Floating in midair, the blankets seem like something out of a dream: existing beyond interpretation and presenting unclear boundaries. Yet sleep is something that comes to us all, without regard for ideology, solidarity, or purpose. Currahee – Stand Alone interprets the controlled DMZ in terms of a structure of consciousness, representing it as a realm of sleep beyond human control and as a time of play with the universe. It is indomitable, just as none of us can ever conquer sleep.
Minouk Lim, It's a Name I Gave Myself, 2018
single-channel video, colour, sound, 20:36 min.
Courtesy of the artist
Years of Japanese colonial rule and the Korean War resulted in the separation of over ten million families in Korea. On June 30, 1983, the Korean Broadcasting System (KBS) commemorated the 30th anniversary of the Korean War Armistice Agreement with a three-hour live broadcast special entitled Finding Dispersed Families, aiming to reunite separated family members living in South Korea. Beyond all expectations, an astounding number of 60,000 applications were registered, with approximately 100,000 family members of the dispersed families flooding the broadcasting studio and the adjacent Yeouido Square.

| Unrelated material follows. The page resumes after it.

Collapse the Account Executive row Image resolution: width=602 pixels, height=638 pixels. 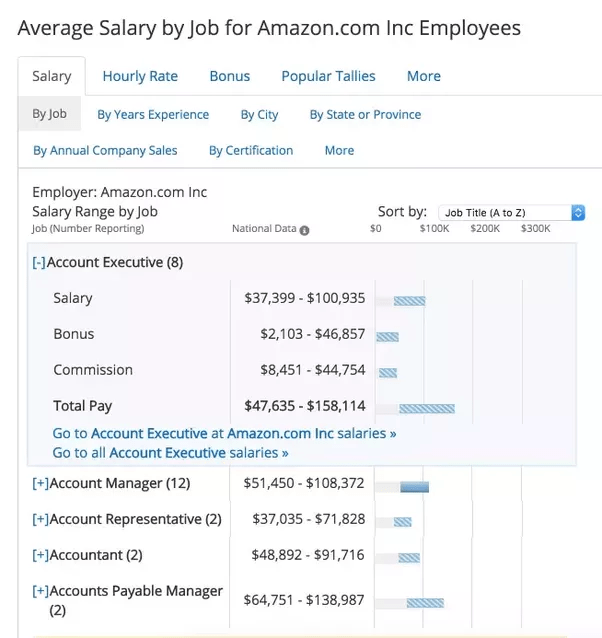coord(39,263)
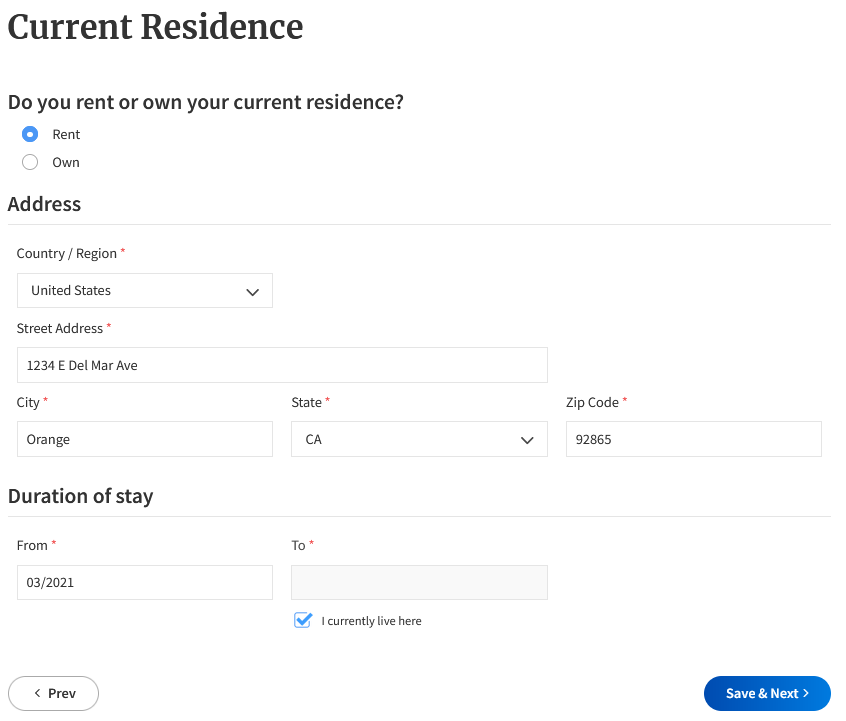Click the disabled To date field
Screen dimensions: 846x721
[419, 582]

With the overwhelming public response, KBS cancelled all of its scheduled programs and continued the live broadcast for the next 453 hours. When the broadcast was over, 10,189 people were reunited with their families through the program, while over 200,000 people remained around the studio with lingering hope. The studio became filled with objects and storyboards illustrating their personal stories with unique designs, hoping to catch people’s eyes and ears.
This video presents the stories of those people who could not remember their own names or age, or those of their family members, because they were too young at the time of separation.
Minouk Lim, Mom, 2024
Scandia moss, wild licorice, terracotta powder, wooden cane, Agar agar, FRP (fiberglass-reinforced polymer)
132 x 45 x 23 cm
Courtesy of the artist
Mom (2024) is constructed from dried scandia moss, a walking stick covered by terracotta powder, and wild licorice, whose roots are consumed as tea in Korea. The Korean translation for the lichen ”ji-eui-ryu” means “cloth of the earth“ in English, and in the language of flowers, moss can also mean solitude or maternal love. This work stemmed from the question: what is the world when we are without a home?
As the artist notes: “In my mind, home is like a child's body because home is neither a fixed place nor a fixed memory for me. It's something that changes all the time but doesn't change at the same time. Home is not objectively observed as if you don't remember your childhood body. As such, the body of a child is neither a baby nor an adult but remains like a missing being in the middle. People with no way of remembering, as if they have forgotten their home, need some presence waiting for them. This presence will be there like moss under the shade of a tree, and their home and memory will explore the world like a three-legged child.”
The walking stick installed with Mom is “Cane” which is from Chai Eui Jin, the survivor of the Mungyeong massacre in 1949. In that incident, South Korean soldiers killed 88 civilians, including 32 children, for the suspicion of them being communists. Lim's sculptures serve as intermediary objects: simultaneously alive and dead. They represent and mourn lost places, people, and their stories.